// ////////////////////////////////////////////////////////
// # Title
// Tri-colouring a triangular grid
//
// # URL
// https://projecteuler.net/problem=189
// http://euler.stephan-brumme.com/189/
//
// # Problem
// Consider the following configuration of 64 triangles:
//
// ![grid](p189_grid.gif)
// We wish to colour the interior of each triangle with one of three colours: red, green or blue, so that no two neighbouring triangles have the same colour. Such a colouring shall be called valid. Here, two triangles are said to be neighbouring if they share an edge.
// Note: if they only share a vertex, then they are not neighbours.
//
// For example, here is a valid colouring of the above grid:
//
// ![colored grid](p189_colours.gif)
// A colouring C' which is obtained from a colouring C by rotation or reflection is considered distinct from C unless the two are identical.
//
// How many distinct valid colourings are there for the above configuration?
//
// # Solved by
// Stephan Brumme
// September 2017
//
// # Algorithm
// I solved this problem in classic Dynamic Programming way:
// - generate each possible row triangle-by-triangle, beginning with the top row
// - whenever I start a new row check if I already fully processed a row __similar__ to the most previous row
//
// The trick is to define the word "similar": I call rows similar to each other if they are followed by the same number of combinations for all rows beneath it.
// For example, each color of the top-most triangle is similar to each other because I can permute the color such that I can produce the original coloring.
//
// My function ''getId()'' returns a hash value of a row stored in ''triangle''. If two rows share the same hash then they must be similar.
// Only a row's triangles that share an edge with the row beneath it are relevant (in general: each triangle with an even index).

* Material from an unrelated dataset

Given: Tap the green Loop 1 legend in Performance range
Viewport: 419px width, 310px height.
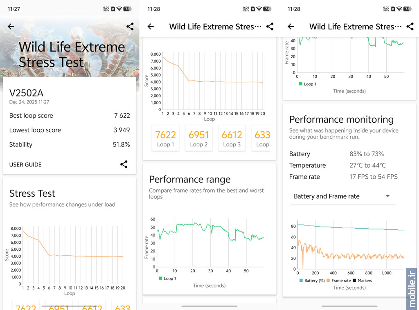Looking at the screenshot, I should click(x=167, y=279).
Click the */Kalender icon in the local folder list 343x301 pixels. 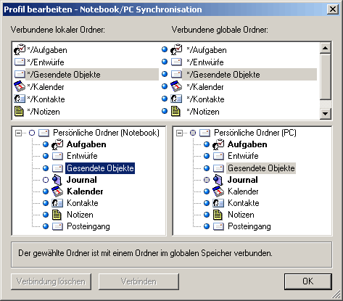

// In the third row of the example, only the left-most green and the two blue triangles have to be considered by ''getId()''.
//
// Each color is represented by an integer: Red = 1, Green = 2, Blue = 3.
// Initially I used these codes to get a hash value
// `id = row * (color[0] * 3^0 + color[2] * 3^1 + color[4] * 3^2 * ...)`
//
// Then it occurred to me that the differences between those relevant triangles are sufficient (plus 3 if difference is negative):
// `id = row * ((color[2] - color[0]) * 3^0 + (color[4] - color[2]) * 3^1 + (color[6] - color[4]) * 3^2 + ...)`
//
// Due to symmetry, each row is similar to itself when all relevant triangles are in reverse order (see ''#define SYMMETRIC_ID'').
// So I compute two hashes and choose the smaller one because I want to have as many rows as possible to share the same hash value / ID.
//
// # Hackerrank
// The number of colors can be larger than 3 and the maximum height of the triangle is 11.
// My solution times out for about every fifth test case.
//
// # Alternative
// There is something called "chromatic polynomials" which can solve this problem, too (see https://en.wikipedia.org/wiki/Chromatic_polynomial ).
// I haven't tried it but it seems to be a faster way.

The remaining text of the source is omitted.